Target position records
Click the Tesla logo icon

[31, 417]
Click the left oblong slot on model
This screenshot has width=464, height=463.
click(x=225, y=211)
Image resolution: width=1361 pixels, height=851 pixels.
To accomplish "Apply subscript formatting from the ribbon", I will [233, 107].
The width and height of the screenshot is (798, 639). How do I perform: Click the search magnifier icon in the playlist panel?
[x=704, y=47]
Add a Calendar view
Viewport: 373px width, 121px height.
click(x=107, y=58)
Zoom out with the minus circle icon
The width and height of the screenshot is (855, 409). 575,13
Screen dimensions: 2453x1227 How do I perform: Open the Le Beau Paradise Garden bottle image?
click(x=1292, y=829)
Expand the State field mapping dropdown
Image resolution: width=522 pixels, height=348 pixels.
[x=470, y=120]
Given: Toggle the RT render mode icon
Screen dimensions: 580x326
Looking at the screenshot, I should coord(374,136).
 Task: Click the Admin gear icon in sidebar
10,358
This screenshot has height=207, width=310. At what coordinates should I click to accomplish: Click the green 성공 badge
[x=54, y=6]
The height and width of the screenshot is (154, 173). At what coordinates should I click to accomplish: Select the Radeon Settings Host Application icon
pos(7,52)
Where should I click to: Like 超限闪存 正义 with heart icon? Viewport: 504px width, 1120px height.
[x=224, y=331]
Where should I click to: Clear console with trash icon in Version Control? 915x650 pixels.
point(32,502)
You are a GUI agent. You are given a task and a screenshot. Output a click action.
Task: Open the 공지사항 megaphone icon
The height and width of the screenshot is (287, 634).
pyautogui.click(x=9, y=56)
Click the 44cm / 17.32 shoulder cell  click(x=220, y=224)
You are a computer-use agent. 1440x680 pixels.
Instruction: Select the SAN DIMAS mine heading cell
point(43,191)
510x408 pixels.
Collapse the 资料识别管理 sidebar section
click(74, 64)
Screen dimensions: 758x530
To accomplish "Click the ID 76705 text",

WRITTEN REQUEST: Could you copy every one of the records above, line for line and without a single change?

WRITTEN REPLY:
Click the Tesla logo icon

[31, 417]
Click the left oblong slot on model
This screenshot has width=464, height=463.
click(x=225, y=211)
Image resolution: width=1361 pixels, height=851 pixels.
To accomplish "Apply subscript formatting from the ribbon", I will [233, 107].
The width and height of the screenshot is (798, 639). How do I perform: Click the search magnifier icon in the playlist panel?
[x=704, y=47]
Add a Calendar view
Viewport: 373px width, 121px height.
click(x=107, y=58)
Zoom out with the minus circle icon
The width and height of the screenshot is (855, 409). 575,13
Screen dimensions: 2453x1227 How do I perform: Open the Le Beau Paradise Garden bottle image?
click(x=1292, y=829)
Expand the State field mapping dropdown
Image resolution: width=522 pixels, height=348 pixels.
[x=470, y=120]
Given: Toggle the RT render mode icon
Screen dimensions: 580x326
Looking at the screenshot, I should coord(374,136).
 Task: Click the Admin gear icon in sidebar
10,358
This screenshot has height=207, width=310. At what coordinates should I click to accomplish: Click the green 성공 badge
[x=54, y=6]
The height and width of the screenshot is (154, 173). At what coordinates should I click to accomplish: Select the Radeon Settings Host Application icon
pos(7,52)
Where should I click to: Like 超限闪存 正义 with heart icon? Viewport: 504px width, 1120px height.
[x=224, y=331]
Where should I click to: Clear console with trash icon in Version Control? 915x650 pixels.
point(32,502)
You are a GUI agent. You are given a task and a screenshot. Output a click action.
Task: Open the 공지사항 megaphone icon
The height and width of the screenshot is (287, 634).
pyautogui.click(x=9, y=56)
Click the 44cm / 17.32 shoulder cell  click(x=220, y=224)
You are a computer-use agent. 1440x680 pixels.
Instruction: Select the SAN DIMAS mine heading cell
point(43,191)
510x408 pixels.
Collapse the 资料识别管理 sidebar section
click(74, 64)
Screen dimensions: 758x530
To accomplish "Click the ID 76705 text",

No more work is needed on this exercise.